WHO:    Diana Vreeland was an editor of Harper’s Bazaar and Vogue.   This is an odd little book.   It is entirely conversational; thus it is quite confusing, meandering and much beyond me in the name-dropping arena.     It has been said (so SHE says, sort of) that she launched the career of Twiggy   and also gave Cher a start in the modeling biz.    If I had to pick one word to describe this, I would say ‘scattered’.

“The only problem is you think too late. Everything is new the first time around.”   -p.43

I was quite pleased (as punch!) when she mentioned her good friend Millicent Rogers.  I KNOW WHO THAT IS!   She has a library named for her!  Millicent was the daughter of H.H. Rogers, wealthy dude and patron of Fairhaven Massachusetts.   He provided the cash to build the amazingly beautiful Millicent Library   and many other buildings in the area.  But if I hadn’t been so enamored of this little gem of a town on the southcoast of Mass, I would not have recognized the name.

Really, this book, this woman, this collection of bits about her life, felt a bit flat and just…  meh.

D.V. is a champagne party.” -Ms.

Ms. Vreeland could inspire anyone to be a free soul, I suppose.

I do respect her love for bold colors.

I respect that she lived her life by her own rules.
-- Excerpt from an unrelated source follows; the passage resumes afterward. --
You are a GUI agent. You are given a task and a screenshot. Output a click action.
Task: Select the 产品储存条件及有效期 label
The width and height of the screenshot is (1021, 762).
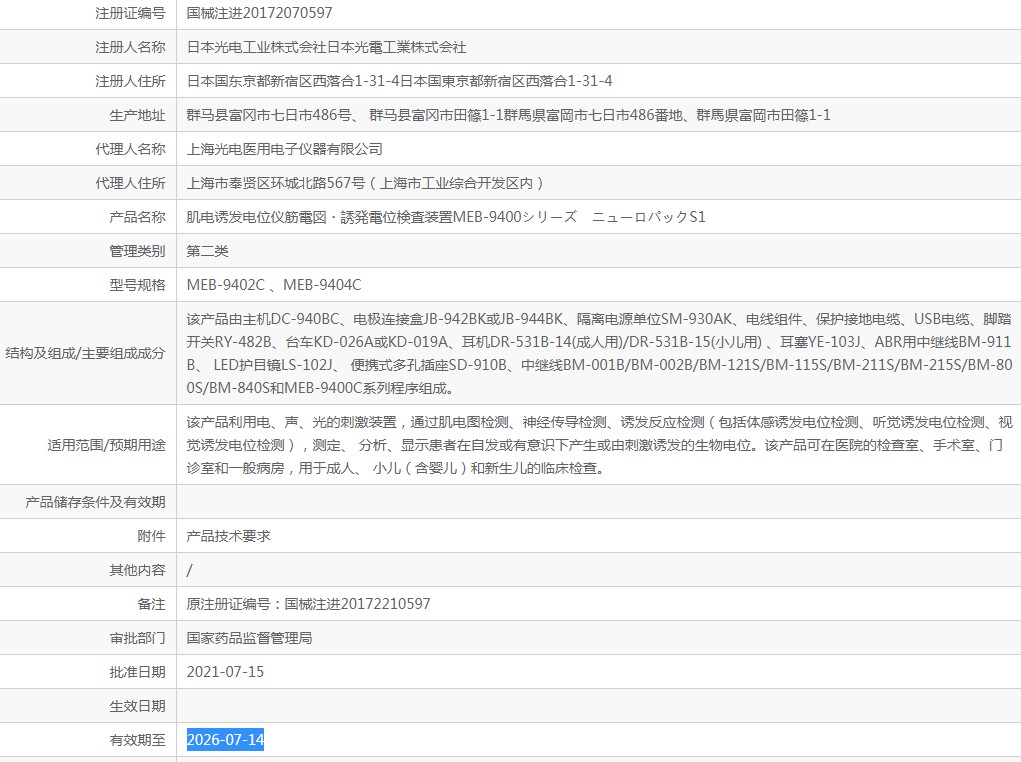click(95, 502)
“The idea must be that you learn from the exaggeration.”   -p.27

If you have any interest in eccentric characters and a bit of fashion history, I would recommend this book. I can’t say anything was really WOW-factor which is why I am having such a hard time writing this so-called review. I know I expected more. If anyone wants to read it, I’ll choose at random one of you who might leave a comment by March 1 saying you want the book.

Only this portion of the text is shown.